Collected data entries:
+++
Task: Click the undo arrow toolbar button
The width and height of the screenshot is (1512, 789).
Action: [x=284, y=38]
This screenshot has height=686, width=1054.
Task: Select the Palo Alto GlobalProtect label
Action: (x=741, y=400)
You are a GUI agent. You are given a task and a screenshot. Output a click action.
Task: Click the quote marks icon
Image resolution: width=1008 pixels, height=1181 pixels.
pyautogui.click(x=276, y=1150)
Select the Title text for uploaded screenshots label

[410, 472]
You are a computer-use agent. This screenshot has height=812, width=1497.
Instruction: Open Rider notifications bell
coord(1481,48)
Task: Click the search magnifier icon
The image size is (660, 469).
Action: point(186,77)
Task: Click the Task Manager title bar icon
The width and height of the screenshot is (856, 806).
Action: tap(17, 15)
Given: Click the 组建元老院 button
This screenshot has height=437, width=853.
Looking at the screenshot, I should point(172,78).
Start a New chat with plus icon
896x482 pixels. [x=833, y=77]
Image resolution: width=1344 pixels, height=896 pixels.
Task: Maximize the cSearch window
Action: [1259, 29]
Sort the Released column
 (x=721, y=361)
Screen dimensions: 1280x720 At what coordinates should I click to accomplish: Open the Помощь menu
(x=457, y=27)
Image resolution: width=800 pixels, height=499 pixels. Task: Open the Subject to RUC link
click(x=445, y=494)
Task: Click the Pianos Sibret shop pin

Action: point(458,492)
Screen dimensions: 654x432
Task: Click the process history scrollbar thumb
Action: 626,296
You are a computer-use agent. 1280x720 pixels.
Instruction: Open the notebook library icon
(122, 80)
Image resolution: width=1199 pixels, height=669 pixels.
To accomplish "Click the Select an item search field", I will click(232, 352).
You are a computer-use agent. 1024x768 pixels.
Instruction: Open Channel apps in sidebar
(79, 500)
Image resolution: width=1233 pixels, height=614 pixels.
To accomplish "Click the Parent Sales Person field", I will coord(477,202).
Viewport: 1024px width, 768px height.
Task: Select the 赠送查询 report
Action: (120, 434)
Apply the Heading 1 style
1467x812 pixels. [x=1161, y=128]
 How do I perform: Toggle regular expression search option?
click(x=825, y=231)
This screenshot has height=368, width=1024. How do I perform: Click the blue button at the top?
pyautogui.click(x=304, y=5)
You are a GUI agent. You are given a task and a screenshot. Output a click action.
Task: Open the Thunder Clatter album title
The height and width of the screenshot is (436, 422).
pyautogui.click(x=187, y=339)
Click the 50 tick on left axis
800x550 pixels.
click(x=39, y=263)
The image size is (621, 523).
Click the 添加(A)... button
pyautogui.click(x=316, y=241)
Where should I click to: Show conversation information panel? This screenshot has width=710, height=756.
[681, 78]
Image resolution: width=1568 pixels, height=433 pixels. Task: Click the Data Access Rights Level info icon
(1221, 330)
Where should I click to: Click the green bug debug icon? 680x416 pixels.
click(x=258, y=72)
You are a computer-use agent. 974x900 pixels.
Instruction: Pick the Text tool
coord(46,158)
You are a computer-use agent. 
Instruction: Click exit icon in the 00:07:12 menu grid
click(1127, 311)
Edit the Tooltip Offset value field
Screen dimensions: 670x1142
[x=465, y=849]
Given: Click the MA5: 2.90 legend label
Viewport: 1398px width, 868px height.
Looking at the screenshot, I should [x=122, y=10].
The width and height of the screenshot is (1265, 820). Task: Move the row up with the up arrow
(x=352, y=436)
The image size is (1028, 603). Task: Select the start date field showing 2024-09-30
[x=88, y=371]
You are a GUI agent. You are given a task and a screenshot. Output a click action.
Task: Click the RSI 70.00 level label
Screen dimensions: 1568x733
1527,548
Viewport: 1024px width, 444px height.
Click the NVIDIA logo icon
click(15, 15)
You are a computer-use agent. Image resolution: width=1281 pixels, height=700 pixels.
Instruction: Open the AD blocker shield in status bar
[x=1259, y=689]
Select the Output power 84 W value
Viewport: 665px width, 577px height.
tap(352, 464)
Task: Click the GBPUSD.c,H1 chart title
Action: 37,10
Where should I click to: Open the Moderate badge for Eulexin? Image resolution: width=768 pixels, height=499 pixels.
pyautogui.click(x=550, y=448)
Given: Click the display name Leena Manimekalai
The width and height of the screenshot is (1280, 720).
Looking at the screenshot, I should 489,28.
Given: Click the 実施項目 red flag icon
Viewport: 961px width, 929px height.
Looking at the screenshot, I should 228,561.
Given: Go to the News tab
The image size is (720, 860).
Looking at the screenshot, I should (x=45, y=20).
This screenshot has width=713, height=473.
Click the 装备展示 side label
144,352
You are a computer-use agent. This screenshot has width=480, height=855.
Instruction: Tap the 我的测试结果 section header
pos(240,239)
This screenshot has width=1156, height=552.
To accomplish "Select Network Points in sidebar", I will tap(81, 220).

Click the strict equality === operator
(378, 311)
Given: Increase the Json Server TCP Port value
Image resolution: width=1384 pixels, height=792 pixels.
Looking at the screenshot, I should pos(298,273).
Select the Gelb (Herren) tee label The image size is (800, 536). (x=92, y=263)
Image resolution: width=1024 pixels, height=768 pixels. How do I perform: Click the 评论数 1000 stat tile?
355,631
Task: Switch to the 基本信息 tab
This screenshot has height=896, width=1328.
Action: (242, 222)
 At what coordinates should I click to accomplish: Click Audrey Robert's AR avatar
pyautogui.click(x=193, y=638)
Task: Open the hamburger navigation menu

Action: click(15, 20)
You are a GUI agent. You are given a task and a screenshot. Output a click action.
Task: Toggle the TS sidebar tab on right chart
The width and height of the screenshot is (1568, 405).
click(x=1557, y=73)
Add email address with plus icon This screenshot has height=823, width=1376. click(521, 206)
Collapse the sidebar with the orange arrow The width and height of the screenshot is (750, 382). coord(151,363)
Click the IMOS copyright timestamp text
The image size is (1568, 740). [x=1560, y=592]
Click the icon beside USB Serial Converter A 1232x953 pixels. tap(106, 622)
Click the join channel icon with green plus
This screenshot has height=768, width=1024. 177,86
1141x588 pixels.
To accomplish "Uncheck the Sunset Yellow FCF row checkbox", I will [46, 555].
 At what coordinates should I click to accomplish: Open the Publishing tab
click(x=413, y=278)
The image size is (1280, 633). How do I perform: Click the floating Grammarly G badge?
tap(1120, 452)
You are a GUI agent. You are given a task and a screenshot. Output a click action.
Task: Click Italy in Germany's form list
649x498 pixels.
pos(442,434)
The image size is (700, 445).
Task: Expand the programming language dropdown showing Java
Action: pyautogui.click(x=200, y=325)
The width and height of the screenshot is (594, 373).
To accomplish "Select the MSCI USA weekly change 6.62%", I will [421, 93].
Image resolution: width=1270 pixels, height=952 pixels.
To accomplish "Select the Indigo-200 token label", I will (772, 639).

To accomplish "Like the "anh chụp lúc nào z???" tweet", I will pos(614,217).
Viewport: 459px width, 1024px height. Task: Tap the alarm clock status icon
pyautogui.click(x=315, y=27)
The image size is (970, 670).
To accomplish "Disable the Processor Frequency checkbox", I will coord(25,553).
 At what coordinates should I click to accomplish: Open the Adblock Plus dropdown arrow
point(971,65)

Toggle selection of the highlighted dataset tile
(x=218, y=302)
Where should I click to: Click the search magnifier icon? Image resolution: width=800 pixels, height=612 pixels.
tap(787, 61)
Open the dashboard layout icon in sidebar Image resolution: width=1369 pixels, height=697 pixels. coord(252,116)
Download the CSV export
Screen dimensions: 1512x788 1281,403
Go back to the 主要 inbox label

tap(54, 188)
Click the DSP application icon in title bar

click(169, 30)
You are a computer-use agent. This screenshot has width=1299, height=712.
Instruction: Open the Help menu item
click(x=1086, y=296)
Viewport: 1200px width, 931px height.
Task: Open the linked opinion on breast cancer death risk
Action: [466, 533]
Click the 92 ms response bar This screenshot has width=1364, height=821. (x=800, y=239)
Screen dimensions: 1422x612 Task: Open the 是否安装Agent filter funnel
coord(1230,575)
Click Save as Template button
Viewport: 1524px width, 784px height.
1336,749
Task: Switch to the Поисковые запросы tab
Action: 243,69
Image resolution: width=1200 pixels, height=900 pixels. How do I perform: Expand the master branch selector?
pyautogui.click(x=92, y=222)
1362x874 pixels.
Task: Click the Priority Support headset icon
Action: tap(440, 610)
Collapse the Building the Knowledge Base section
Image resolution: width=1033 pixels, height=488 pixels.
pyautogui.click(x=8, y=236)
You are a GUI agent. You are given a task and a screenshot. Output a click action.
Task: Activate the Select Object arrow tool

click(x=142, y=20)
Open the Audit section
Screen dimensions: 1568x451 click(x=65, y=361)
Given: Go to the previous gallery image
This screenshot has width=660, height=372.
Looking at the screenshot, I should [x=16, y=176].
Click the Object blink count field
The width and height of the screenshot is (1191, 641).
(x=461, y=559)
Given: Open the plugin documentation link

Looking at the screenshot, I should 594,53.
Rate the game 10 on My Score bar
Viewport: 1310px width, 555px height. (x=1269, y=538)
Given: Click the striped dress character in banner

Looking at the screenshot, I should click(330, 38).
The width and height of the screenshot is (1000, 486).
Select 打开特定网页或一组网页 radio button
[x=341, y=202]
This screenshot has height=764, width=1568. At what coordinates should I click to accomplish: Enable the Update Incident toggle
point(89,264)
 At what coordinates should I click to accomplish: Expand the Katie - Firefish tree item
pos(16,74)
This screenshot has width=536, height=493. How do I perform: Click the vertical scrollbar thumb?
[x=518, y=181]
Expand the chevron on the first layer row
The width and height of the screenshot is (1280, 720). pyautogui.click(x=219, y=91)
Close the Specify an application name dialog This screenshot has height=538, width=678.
+++
What the exercise asks
What is needed is an exact copy of the lines above, from the one containing "The image size is (720, 860)." through the one containing "has width=480, height=855.", with nothing added.

Response
The image size is (720, 860).
Looking at the screenshot, I should (x=45, y=20).
This screenshot has width=713, height=473.
Click the 装备展示 side label
144,352
You are a computer-use agent. This screenshot has width=480, height=855.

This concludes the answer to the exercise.